Information provided START

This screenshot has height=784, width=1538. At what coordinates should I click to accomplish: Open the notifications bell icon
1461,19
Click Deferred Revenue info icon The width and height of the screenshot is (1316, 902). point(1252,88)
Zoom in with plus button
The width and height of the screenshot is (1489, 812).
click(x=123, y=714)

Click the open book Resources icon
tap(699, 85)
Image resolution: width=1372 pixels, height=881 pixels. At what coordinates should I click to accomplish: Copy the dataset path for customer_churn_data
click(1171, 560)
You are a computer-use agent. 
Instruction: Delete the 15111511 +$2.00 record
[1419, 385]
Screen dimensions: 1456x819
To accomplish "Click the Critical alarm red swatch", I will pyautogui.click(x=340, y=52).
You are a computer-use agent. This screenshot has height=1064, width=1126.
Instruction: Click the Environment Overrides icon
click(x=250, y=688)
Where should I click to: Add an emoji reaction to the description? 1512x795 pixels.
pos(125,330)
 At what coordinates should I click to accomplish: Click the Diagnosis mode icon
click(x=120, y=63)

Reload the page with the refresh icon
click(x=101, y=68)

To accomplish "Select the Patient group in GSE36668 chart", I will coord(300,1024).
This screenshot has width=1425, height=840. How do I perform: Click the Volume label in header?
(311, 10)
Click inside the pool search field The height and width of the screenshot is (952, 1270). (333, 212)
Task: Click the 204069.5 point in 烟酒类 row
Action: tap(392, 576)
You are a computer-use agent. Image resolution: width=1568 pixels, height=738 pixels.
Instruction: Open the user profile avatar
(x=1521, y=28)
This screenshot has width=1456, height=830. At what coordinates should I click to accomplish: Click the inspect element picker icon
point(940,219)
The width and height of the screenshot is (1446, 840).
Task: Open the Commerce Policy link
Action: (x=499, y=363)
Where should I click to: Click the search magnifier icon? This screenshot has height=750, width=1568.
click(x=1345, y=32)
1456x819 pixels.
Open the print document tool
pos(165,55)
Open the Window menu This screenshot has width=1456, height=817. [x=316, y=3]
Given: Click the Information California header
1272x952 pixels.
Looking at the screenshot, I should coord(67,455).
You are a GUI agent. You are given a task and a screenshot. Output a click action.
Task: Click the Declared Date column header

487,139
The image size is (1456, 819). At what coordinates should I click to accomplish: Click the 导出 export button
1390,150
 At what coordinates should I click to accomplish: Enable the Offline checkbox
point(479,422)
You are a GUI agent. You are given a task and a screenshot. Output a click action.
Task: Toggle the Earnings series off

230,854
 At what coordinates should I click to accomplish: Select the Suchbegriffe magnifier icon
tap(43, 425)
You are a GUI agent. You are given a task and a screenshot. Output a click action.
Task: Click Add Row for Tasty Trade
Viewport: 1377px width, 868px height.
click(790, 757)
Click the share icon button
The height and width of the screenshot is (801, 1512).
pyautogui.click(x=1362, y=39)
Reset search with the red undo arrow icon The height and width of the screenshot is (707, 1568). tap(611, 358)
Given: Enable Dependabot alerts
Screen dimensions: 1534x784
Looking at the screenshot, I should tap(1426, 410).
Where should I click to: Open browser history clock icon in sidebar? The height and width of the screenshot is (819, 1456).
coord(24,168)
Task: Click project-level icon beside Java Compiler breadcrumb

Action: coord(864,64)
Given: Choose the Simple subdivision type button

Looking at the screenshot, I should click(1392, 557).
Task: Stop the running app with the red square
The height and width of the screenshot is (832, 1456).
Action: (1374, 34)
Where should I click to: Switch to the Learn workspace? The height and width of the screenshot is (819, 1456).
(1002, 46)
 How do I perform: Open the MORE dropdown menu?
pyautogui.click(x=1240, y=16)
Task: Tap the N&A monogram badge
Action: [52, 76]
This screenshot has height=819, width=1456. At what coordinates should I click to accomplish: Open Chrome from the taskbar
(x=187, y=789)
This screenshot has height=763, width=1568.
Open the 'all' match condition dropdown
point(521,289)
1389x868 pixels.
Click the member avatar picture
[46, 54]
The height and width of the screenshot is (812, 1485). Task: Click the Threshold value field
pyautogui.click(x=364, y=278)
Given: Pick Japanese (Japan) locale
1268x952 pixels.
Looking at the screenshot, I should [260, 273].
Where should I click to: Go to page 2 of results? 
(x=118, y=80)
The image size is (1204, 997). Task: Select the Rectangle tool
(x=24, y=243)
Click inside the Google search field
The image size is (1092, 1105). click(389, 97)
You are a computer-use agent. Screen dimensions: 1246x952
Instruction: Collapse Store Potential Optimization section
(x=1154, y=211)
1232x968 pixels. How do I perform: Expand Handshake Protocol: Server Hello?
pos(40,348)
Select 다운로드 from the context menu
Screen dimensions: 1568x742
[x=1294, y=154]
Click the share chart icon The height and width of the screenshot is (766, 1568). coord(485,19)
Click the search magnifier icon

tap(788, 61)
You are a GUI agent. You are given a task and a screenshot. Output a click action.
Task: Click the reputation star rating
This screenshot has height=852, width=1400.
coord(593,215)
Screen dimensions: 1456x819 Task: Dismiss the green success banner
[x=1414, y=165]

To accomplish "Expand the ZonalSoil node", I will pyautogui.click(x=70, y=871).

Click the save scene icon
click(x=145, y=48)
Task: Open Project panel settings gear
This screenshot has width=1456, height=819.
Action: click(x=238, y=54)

Information provided END

> What to work on: Word for word, give the whole listing again.

> Response area:
This screenshot has height=784, width=1538. At what coordinates should I click to accomplish: Open the notifications bell icon
1461,19
Click Deferred Revenue info icon The width and height of the screenshot is (1316, 902). point(1252,88)
Zoom in with plus button
The width and height of the screenshot is (1489, 812).
click(x=123, y=714)

Click the open book Resources icon
tap(699, 85)
Image resolution: width=1372 pixels, height=881 pixels. At what coordinates should I click to accomplish: Copy the dataset path for customer_churn_data
click(1171, 560)
You are a computer-use agent. 
Instruction: Delete the 15111511 +$2.00 record
[1419, 385]
Screen dimensions: 1456x819
To accomplish "Click the Critical alarm red swatch", I will pyautogui.click(x=340, y=52).
You are a computer-use agent. This screenshot has height=1064, width=1126.
Instruction: Click the Environment Overrides icon
click(x=250, y=688)
Where should I click to: Add an emoji reaction to the description? 1512x795 pixels.
pos(125,330)
 At what coordinates should I click to accomplish: Click the Diagnosis mode icon
click(x=120, y=63)

Reload the page with the refresh icon
click(x=101, y=68)

To accomplish "Select the Patient group in GSE36668 chart", I will coord(300,1024).
This screenshot has width=1425, height=840. How do I perform: Click the Volume label in header?
(311, 10)
Click inside the pool search field The height and width of the screenshot is (952, 1270). (333, 212)
Task: Click the 204069.5 point in 烟酒类 row
Action: tap(392, 576)
You are a computer-use agent. Image resolution: width=1568 pixels, height=738 pixels.
Instruction: Open the user profile avatar
(x=1521, y=28)
This screenshot has width=1456, height=830. At what coordinates should I click to accomplish: Click the inspect element picker icon
point(940,219)
The width and height of the screenshot is (1446, 840).
Task: Open the Commerce Policy link
Action: (x=499, y=363)
Where should I click to: Click the search magnifier icon? This screenshot has height=750, width=1568.
click(x=1345, y=32)
1456x819 pixels.
Open the print document tool
pos(165,55)
Open the Window menu This screenshot has width=1456, height=817. [x=316, y=3]
Given: Click the Information California header
1272x952 pixels.
Looking at the screenshot, I should coord(67,455).
You are a GUI agent. You are given a task and a screenshot. Output a click action.
Task: Click the Declared Date column header

487,139
The image size is (1456, 819). At what coordinates should I click to accomplish: Click the 导出 export button
1390,150
 At what coordinates should I click to accomplish: Enable the Offline checkbox
point(479,422)
You are a GUI agent. You are given a task and a screenshot. Output a click action.
Task: Toggle the Earnings series off

230,854
 At what coordinates should I click to accomplish: Select the Suchbegriffe magnifier icon
tap(43, 425)
You are a GUI agent. You are given a task and a screenshot. Output a click action.
Task: Click Add Row for Tasty Trade
Viewport: 1377px width, 868px height.
click(790, 757)
Click the share icon button
The height and width of the screenshot is (801, 1512).
pyautogui.click(x=1362, y=39)
Reset search with the red undo arrow icon The height and width of the screenshot is (707, 1568). tap(611, 358)
Given: Enable Dependabot alerts
Screen dimensions: 1534x784
Looking at the screenshot, I should tap(1426, 410).
Where should I click to: Open browser history clock icon in sidebar? The height and width of the screenshot is (819, 1456).
coord(24,168)
Task: Click project-level icon beside Java Compiler breadcrumb

Action: coord(864,64)
Given: Choose the Simple subdivision type button

Looking at the screenshot, I should click(1392, 557).
Task: Stop the running app with the red square
The height and width of the screenshot is (832, 1456).
Action: (1374, 34)
Where should I click to: Switch to the Learn workspace? The height and width of the screenshot is (819, 1456).
(1002, 46)
 How do I perform: Open the MORE dropdown menu?
pyautogui.click(x=1240, y=16)
Task: Tap the N&A monogram badge
Action: [52, 76]
This screenshot has height=819, width=1456. At what coordinates should I click to accomplish: Open Chrome from the taskbar
(x=187, y=789)
This screenshot has height=763, width=1568.
Open the 'all' match condition dropdown
point(521,289)
1389x868 pixels.
Click the member avatar picture
[46, 54]
The height and width of the screenshot is (812, 1485). Task: Click the Threshold value field
pyautogui.click(x=364, y=278)
Given: Pick Japanese (Japan) locale
1268x952 pixels.
Looking at the screenshot, I should [260, 273].
Where should I click to: Go to page 2 of results? 
(x=118, y=80)
The image size is (1204, 997). Task: Select the Rectangle tool
(x=24, y=243)
Click inside the Google search field
The image size is (1092, 1105). click(389, 97)
You are a computer-use agent. Screen dimensions: 1246x952
Instruction: Collapse Store Potential Optimization section
(x=1154, y=211)
1232x968 pixels. How do I perform: Expand Handshake Protocol: Server Hello?
pos(40,348)
Select 다운로드 from the context menu
Screen dimensions: 1568x742
[x=1294, y=154]
Click the share chart icon The height and width of the screenshot is (766, 1568). coord(485,19)
Click the search magnifier icon

tap(788, 61)
You are a GUI agent. You are given a task and a screenshot. Output a click action.
Task: Click the reputation star rating
This screenshot has height=852, width=1400.
coord(593,215)
Screen dimensions: 1456x819 Task: Dismiss the green success banner
[x=1414, y=165]

To accomplish "Expand the ZonalSoil node", I will pyautogui.click(x=70, y=871).

Click the save scene icon
click(x=145, y=48)
Task: Open Project panel settings gear
This screenshot has width=1456, height=819.
Action: click(x=238, y=54)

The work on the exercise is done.